YOUR ASSIGNMENT: For the data that follows, state how many lines hold the string "agent", giving the number by itself.

SUPPLIED DATA:
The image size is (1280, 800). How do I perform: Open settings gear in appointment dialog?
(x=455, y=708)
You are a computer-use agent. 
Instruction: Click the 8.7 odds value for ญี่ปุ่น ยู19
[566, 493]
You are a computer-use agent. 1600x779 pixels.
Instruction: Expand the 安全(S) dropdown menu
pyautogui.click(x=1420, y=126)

==

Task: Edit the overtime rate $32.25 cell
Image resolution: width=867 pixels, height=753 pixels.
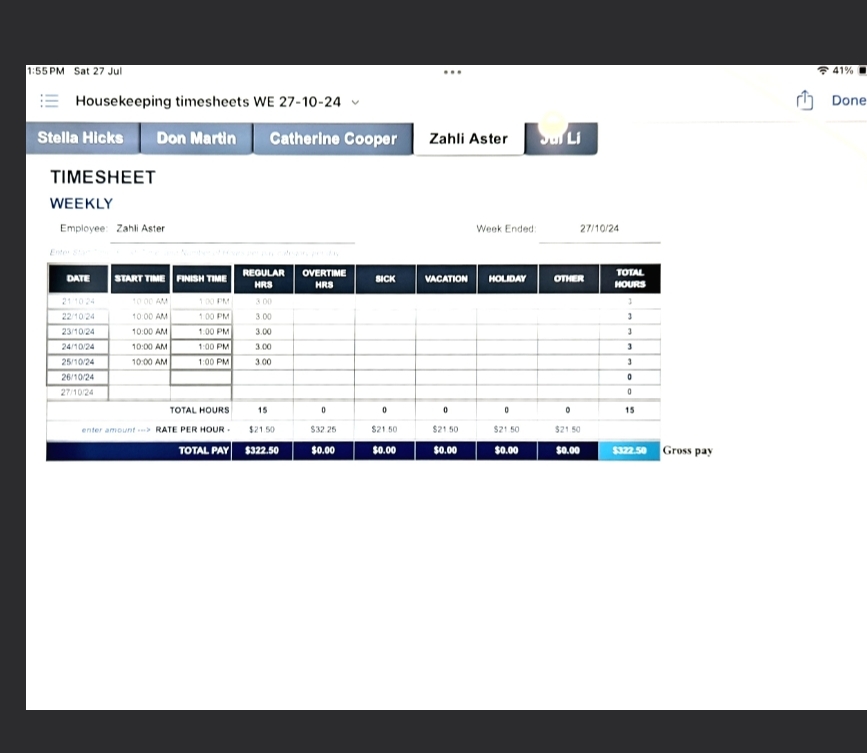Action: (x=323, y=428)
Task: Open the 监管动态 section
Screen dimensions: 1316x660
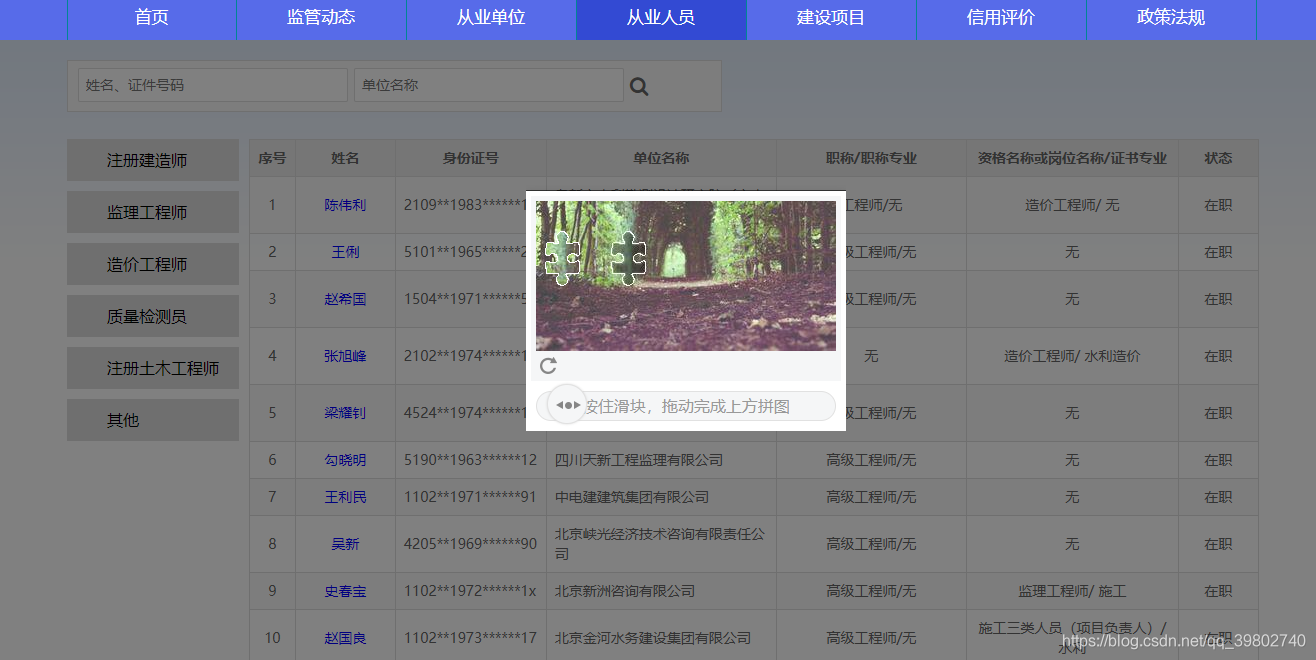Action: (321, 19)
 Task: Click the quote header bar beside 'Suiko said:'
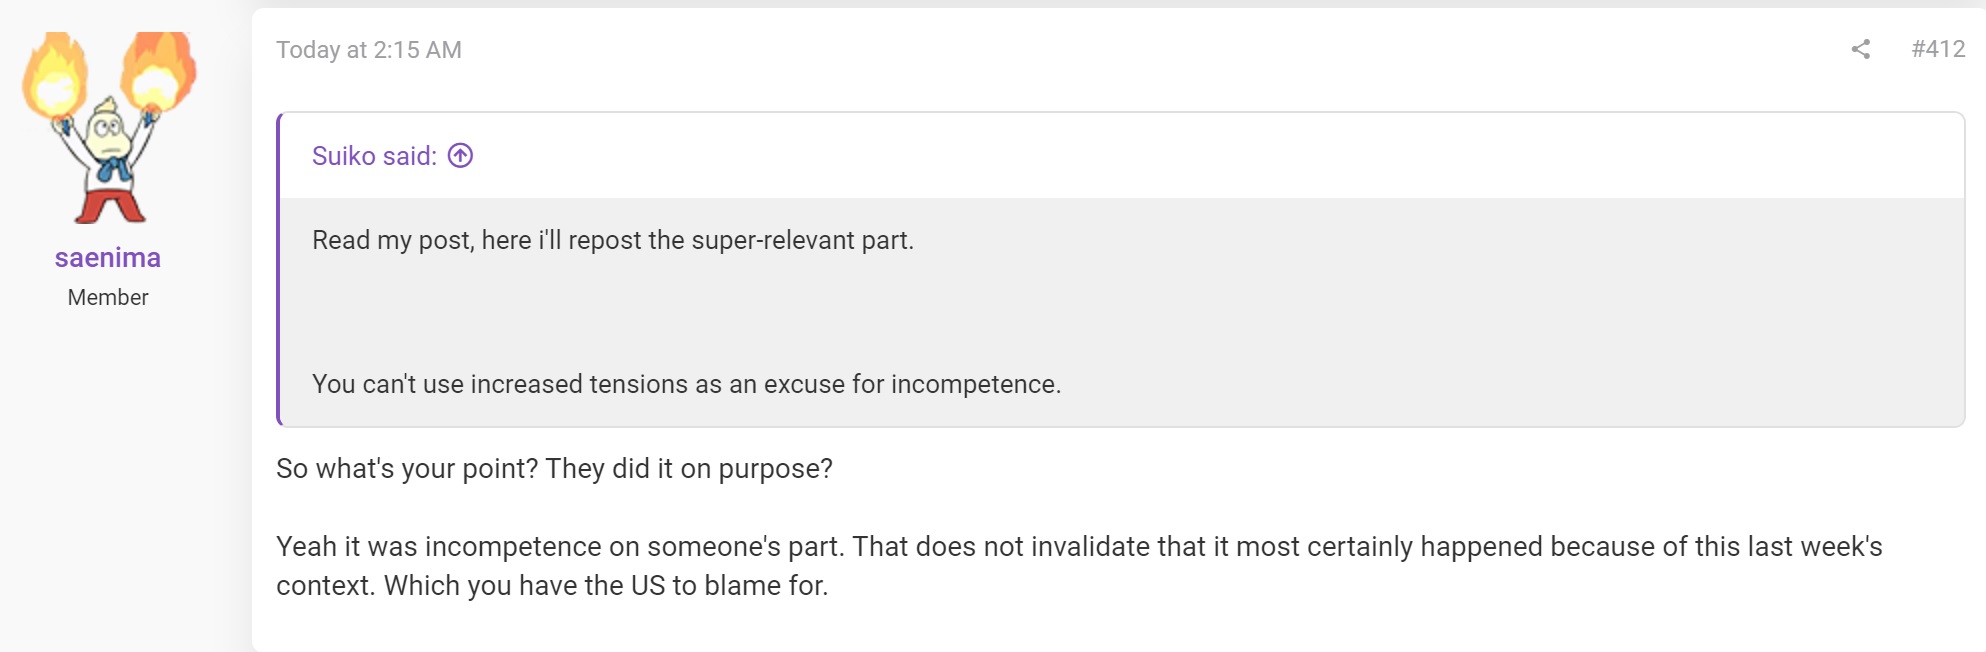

* * *

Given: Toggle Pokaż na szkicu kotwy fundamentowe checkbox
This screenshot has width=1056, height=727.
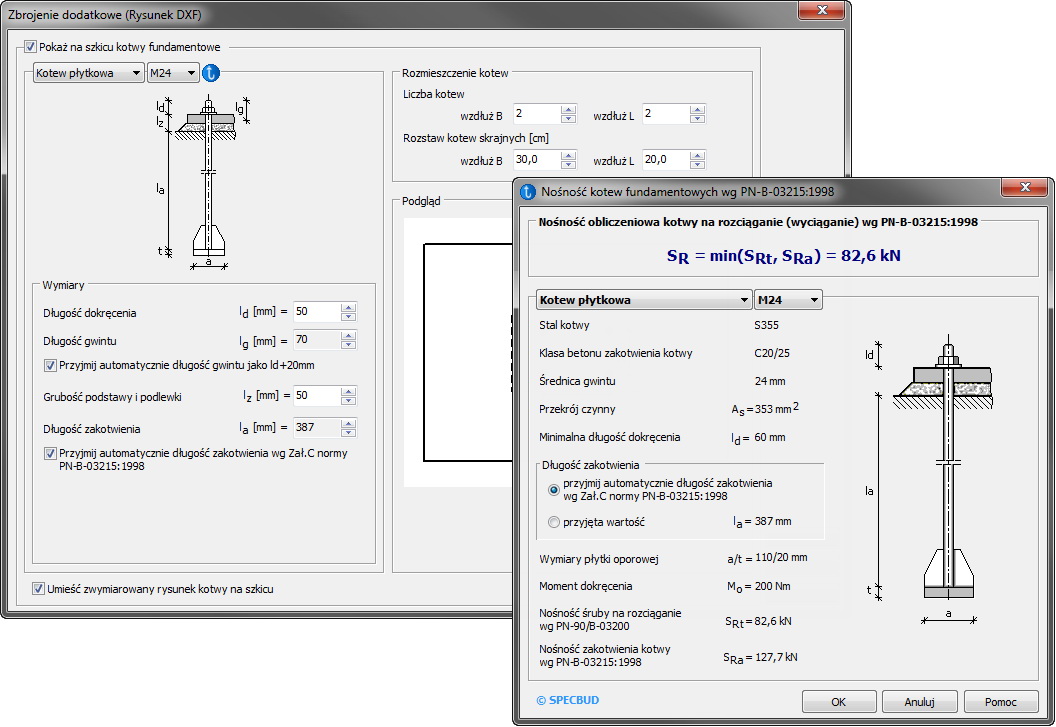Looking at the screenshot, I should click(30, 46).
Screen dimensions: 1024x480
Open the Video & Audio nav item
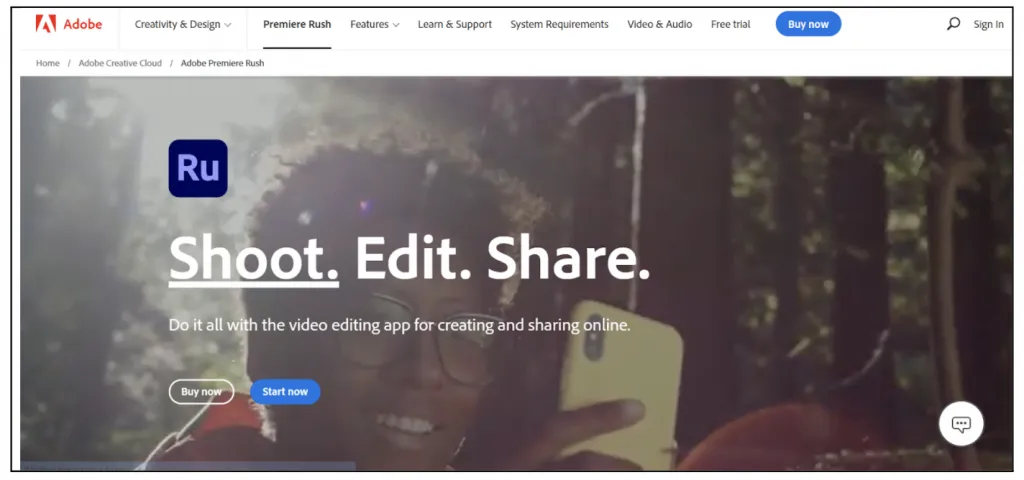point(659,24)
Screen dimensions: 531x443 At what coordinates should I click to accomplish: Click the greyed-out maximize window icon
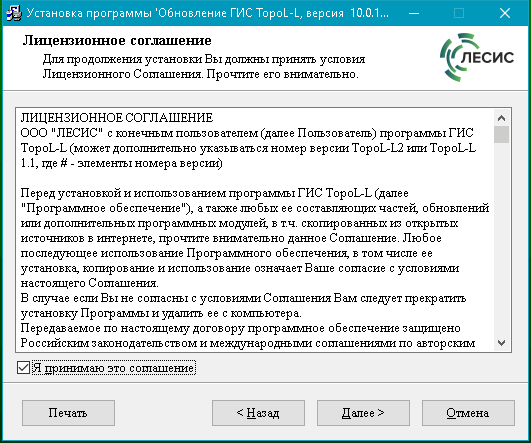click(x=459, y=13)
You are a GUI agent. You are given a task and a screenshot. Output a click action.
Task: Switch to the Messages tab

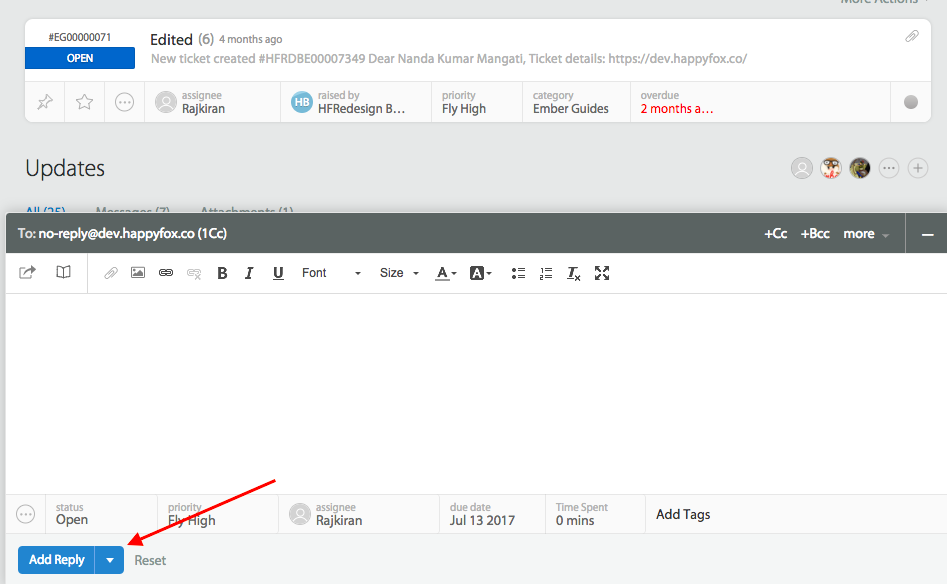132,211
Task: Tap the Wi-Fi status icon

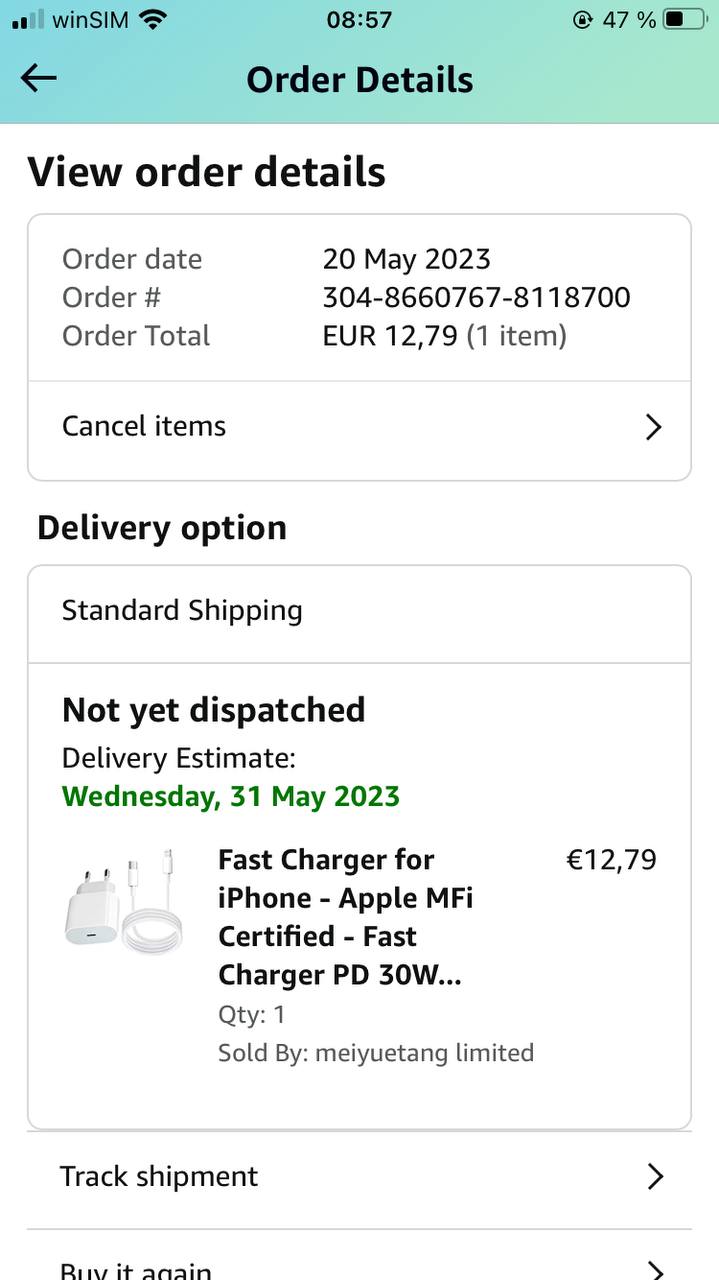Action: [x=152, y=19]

OUTPUT FOR THIS EXERCISE: 3